[Stored data]
|---|

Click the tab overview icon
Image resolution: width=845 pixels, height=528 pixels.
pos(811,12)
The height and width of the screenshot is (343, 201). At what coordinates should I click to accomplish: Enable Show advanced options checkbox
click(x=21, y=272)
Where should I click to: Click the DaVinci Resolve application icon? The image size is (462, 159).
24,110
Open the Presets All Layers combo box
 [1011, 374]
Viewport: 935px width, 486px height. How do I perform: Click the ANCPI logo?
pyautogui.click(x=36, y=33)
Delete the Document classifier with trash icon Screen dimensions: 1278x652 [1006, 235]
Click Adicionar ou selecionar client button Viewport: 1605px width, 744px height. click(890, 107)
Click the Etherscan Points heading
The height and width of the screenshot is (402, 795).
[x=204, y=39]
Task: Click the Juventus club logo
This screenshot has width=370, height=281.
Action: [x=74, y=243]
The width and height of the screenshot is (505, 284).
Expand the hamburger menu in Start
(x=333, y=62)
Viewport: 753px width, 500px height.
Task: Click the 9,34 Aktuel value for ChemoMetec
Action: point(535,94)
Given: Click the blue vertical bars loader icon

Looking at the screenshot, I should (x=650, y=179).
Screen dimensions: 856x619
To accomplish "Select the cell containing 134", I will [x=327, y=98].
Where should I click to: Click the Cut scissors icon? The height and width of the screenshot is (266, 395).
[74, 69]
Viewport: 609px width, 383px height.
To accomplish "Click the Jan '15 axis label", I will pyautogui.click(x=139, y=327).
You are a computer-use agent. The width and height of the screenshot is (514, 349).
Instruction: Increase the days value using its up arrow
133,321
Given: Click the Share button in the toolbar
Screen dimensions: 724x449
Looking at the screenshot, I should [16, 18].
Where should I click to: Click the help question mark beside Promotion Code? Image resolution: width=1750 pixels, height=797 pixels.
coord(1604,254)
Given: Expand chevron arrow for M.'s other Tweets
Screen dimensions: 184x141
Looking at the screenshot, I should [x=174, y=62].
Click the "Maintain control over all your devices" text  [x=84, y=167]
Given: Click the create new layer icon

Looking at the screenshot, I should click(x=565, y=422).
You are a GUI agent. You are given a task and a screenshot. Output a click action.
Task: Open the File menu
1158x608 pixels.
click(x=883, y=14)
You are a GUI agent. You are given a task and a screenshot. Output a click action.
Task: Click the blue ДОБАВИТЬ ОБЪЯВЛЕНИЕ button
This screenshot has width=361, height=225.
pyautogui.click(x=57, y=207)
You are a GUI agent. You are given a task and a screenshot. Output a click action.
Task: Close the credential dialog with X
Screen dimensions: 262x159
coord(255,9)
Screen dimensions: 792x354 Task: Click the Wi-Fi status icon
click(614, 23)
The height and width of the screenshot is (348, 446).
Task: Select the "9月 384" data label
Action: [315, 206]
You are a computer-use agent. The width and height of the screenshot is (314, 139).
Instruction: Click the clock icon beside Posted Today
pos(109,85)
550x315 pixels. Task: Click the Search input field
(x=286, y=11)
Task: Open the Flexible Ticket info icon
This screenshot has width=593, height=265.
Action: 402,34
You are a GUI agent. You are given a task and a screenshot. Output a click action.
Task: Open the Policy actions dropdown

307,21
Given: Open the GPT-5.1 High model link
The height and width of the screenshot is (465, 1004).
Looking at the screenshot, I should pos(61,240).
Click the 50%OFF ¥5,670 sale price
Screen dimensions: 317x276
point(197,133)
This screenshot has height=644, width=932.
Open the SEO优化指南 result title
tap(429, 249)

|---|

> _Problem details_:
Across the entries above, how many lines carry the word "with"? Write only the number.

> _Response box_:
2